YOUR OBJECTIVE: Pick out every line of the items below that contains the word "height", and copy each one. Case matters when matching.

***** DATA FOR THIS TASK *****

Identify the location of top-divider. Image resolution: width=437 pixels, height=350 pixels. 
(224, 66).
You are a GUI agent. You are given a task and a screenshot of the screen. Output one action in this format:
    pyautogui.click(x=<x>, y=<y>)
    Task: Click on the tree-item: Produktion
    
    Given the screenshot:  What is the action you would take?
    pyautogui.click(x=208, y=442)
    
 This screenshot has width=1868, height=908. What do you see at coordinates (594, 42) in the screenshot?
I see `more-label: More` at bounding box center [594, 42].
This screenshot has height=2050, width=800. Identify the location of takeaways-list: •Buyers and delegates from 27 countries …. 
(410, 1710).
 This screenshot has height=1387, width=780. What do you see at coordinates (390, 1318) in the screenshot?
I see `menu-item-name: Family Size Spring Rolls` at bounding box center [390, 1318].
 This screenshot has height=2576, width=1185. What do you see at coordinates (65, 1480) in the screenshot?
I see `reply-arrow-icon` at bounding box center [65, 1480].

*****

EXERCISE SOLUTION:
Identify the location of top-divider. Image resolution: width=437 pixels, height=350 pixels. 
 This screenshot has width=1868, height=908. What do you see at coordinates (594, 42) in the screenshot?
This screenshot has height=2050, width=800. Identify the location of takeaways-list: •Buyers and delegates from 27 countries …. 
 This screenshot has height=1387, width=780. What do you see at coordinates (390, 1318) in the screenshot?
 This screenshot has height=2576, width=1185. What do you see at coordinates (65, 1480) in the screenshot?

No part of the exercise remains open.